▶ [Ziel]: Schreibe den Text über IT-Outsourcing nach seinem letzten Satz weiter.

IT-Outsourcing/Drum prüfe, wer sich extern bindet

Dienstleister unter Vorbehalt

26.07.2002
Outsourcing-Dienstleister präsentieren sich als Heilsbringer. Doch viele Unternehmen sind unsicher, ob eine Zusammenarbeit mit diesen IT-Profis die richtige Entscheidung ist, und zögern entsprechend. Von Klaus Eitelbuss*

Die Gründe, die für die ganze oder teilweise Auslagerung der IT sprechen, liegen auf der Hand: Immer mehr Unternehmen sehen sich gezwungen, Kosten zu senken und die Flexibilität zu erhöhen. Das deutsche Arbeitsrecht macht allerdings jede mit Personal verbundene, strategische Entscheidung zu einer kostspieligen und unflexiblen Angelegenheit. Hinzu kommt, dass im wachsenden Outsourcing-Markt nicht alles Gold ist, was glänzt. Vor der Entscheidung sind viele mögliche Risiken und Probleme zu bedenken.

Eine Outsourcing-Partnerschaft zählt zu den komplexesten Geschäftsbeziehungen zwischen Unternehmen. Ein Scheitern kann im Extremfall die Existenz kosten. Dies ist zwar äußerst selten, doch werden mittlerweile vermehrt Stimmen von Unternehmen laut, deren Erwartungen in die IT-Auslagerung nicht erfüllt wurden.

Dies verstärkt die Zweifel der Kunden, die in der vertraglichen Bindung meist eine nicht mehr zu revidierende Entscheidung sehen. Dabei kann der erste Schritt in Richtung Outsourcing auch ganz klein gewählt werden, indem man einen Teil der hausinternen IT-Leistungen herauslöst und von einem Dienstleister erbringen lässt. So besteht die Möglichkeit, diesen zu testen und die Kontrolle über den Großteil der Unternehmens-IT zu behalten. Auch kann man im Erstvertrag eine kurze Laufzeit vereinbaren und gegebenenfalls schnell wieder aus dem Geschäftsverhältnis aussteigen.

[Zeilen aus einem Datensatz]

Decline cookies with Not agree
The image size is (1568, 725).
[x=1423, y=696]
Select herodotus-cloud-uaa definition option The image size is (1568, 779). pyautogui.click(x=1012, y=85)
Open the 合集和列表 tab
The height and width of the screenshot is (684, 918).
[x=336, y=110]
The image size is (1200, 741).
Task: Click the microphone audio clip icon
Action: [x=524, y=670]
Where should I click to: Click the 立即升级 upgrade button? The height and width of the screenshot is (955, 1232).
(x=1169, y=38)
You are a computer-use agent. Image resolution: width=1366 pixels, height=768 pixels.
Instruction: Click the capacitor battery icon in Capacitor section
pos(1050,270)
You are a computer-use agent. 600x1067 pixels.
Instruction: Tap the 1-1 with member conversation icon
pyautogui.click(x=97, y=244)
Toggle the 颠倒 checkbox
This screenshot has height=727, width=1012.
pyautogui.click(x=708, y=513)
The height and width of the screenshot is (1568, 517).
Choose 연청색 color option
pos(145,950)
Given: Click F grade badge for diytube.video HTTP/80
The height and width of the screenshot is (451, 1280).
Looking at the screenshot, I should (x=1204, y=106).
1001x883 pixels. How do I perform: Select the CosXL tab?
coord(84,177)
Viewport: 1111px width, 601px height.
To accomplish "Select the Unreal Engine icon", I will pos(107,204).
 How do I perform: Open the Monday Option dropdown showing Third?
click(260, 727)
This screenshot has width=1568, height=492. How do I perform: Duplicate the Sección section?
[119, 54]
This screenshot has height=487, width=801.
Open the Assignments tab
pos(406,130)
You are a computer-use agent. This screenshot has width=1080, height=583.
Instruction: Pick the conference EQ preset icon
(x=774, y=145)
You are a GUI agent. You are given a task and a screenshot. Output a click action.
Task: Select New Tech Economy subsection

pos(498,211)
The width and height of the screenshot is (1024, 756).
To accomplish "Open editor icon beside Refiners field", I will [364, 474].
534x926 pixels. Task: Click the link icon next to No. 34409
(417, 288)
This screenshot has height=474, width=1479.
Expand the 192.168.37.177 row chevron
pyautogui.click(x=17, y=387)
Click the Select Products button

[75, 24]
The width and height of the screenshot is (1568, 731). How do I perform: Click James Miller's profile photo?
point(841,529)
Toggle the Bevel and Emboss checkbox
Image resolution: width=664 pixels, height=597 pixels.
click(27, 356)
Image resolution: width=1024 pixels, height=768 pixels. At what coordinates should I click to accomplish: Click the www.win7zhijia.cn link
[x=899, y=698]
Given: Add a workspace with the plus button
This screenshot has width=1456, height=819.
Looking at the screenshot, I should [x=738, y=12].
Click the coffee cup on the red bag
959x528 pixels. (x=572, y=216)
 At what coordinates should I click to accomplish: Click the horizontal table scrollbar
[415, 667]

▶ [Ergebnis unten]:
Bei der Auswahl der auszulagernden Prozesse zeigt sich jedoch häufig, dass viele Unternehmen nicht einmal einen groben Überblick über ihre internen Abläufe haben. An dieser Stelle offenbart sich häufig eine Hilflosigkeit, die auch ein Outsourcer nicht zu beheben vermag. Die Kettenreaktion, die folgt, ist mit altbekannten Problemen vergleichbar, die Unternehmen aus der Geburtsstunde der Lean Production und der Just-in-time-Fertigung bereits kennen: Die Verantwortlichen sind zwar der festen Überzeugung, dass sich in ihrem Haus etwas ändern muss, doch sie erkennen meist gar nicht oder erst sehr spät, dass es nicht damit getan ist, an der einen oder anderen Stelle punktuell anzusetzen, sondern dass die Probleme viel tiefer liegen, nämlich in der Unternehmensstruktur.

Der Dienstleister kann dem Kunden bei der Suche nach dem "Wie" der Auslagerung helfen, das "Was" wurde und wird vom Kunden häufig falsch entschieden. Die Folge sind Enttäuschung und Irritationen. Hinzu kommt Ungeduld: Vom Outsourcing werden oft viel zu schnell messbare Ergebnisse erwartet, die sich aber nicht nachweisen lassen, weil langfristige Änderungen und Cross-Effekte auf andere Projekte nicht eingerechnet werden können. So jagte insbesondere in der Anfangszeit der Dienstleistung Outsourcing ein Misserfolg den anderen. Die Verantwortlichen auf Kundenseite schoben den IT-Dienstleistern den Schwarzen Peter zu, um von der schmerzlichen Erkenntnis abzulenken, dass viele Probleme hausgemacht waren.

Qualität lässt sich definieren

Viele IT-Leiter fürchten eine unzureichende Servicequalität der Outsourcing-Anbieter. So stehen Termin- und Budgettreue sowie lange Reaktionszeiten beim Support im Brennpunkt der Diskussion. Der Kunde kann sich aber gegenüber dem Diensteleister mit exakten und rechtsverbindlichen Service-Level- Agreements absichern. Sie umfassen Ziele, Kennzahlen, Messverfahren, Maßnahmen und Sanktionen bei Abweichungen.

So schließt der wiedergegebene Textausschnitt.